Method: A systematic search for electronic databases, APA PsycINFO, British Nursing Index, Sociological Abstracts, and Social Services Abstracts, was performed using three groups of search terms: 1) family; 2) risk (safety OR maltreatment OR abuse); 3) assessment (evaluation OR measure OR scale). An initial search of electronic databases was conducted on November 30th, 2019 restricting the studies to peer-reviewed English articles published between December 1st, 2009 to November 30th, 2019. Reference lists of included studies were hand-searched for relevant studies. Two independent reviewers screened all articles and extracted the data. All differences were resolved by a third reviewer. This study evaluated the family risk assessment tools according to the Consensus-based Standards for the Selection of Health Measurement Instruments (COSMIN) checklist. All results on psychometric properties (internal consistency, reliability, measurement error, content validity, structural validity, hypothesis testing, cross-cultural validity, and criterion validity) from available studies were summarized into the psychometric property per assessment tool based on a modified Criteria for Good Psychometric Properties.

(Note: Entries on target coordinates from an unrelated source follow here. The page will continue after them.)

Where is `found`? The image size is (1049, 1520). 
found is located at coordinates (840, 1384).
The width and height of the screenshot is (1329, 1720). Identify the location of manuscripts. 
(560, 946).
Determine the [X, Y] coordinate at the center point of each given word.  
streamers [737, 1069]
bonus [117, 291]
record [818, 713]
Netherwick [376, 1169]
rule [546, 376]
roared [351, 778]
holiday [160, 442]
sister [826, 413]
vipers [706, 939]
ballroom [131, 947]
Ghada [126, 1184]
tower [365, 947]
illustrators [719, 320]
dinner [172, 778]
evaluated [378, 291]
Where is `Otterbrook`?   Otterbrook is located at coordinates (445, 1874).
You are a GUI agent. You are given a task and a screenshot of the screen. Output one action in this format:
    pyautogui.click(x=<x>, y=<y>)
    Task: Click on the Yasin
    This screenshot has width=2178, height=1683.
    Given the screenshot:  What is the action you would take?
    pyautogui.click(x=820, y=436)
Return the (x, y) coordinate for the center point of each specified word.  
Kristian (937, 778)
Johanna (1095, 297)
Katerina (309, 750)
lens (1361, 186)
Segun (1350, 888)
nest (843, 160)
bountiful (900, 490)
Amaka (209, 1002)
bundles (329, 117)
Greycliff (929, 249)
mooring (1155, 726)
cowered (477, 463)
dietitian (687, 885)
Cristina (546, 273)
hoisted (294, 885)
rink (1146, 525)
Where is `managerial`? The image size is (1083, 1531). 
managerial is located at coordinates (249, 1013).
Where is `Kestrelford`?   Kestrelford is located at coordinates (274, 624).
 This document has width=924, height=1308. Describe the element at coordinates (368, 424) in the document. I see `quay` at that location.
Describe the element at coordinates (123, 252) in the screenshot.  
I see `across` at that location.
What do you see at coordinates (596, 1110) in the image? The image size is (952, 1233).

Result: 80 studies representing 34 family risk assessment tools were screened in from a total of 8243 studies. Four dimensions, individual level, interpersonal level, community level and societal level, are generated. The risk and protective factors at the individual and interpersonal level was most frequently measured, whereas the risk and protective factors at community and societal levels are less assessed. High-quality evidence was limited. No assessment tool reported adequate levels of evidence in all criteria. No criteria were met by all assessment tools.
Conclusion: Available evidence concerning the quality of assessment tools is limited. Based on the evaluation results of this studies, it is reasonable to conclude that no assessment tool is worth to be recommended as a suitable assessment tool with higher quality and stronger evidence than all others. Parenting Stress Index-Short Form and Physical Abuse and Neglect Scale show promising results in more criteria than other assessment tools, but still, need further validation. This study recommends practitioners to take caution when adopting Check List of Child Safety due to its low to moderate evidence in three available criteria. Further studies are needed to validate the quality and properties of family risk assessment tools.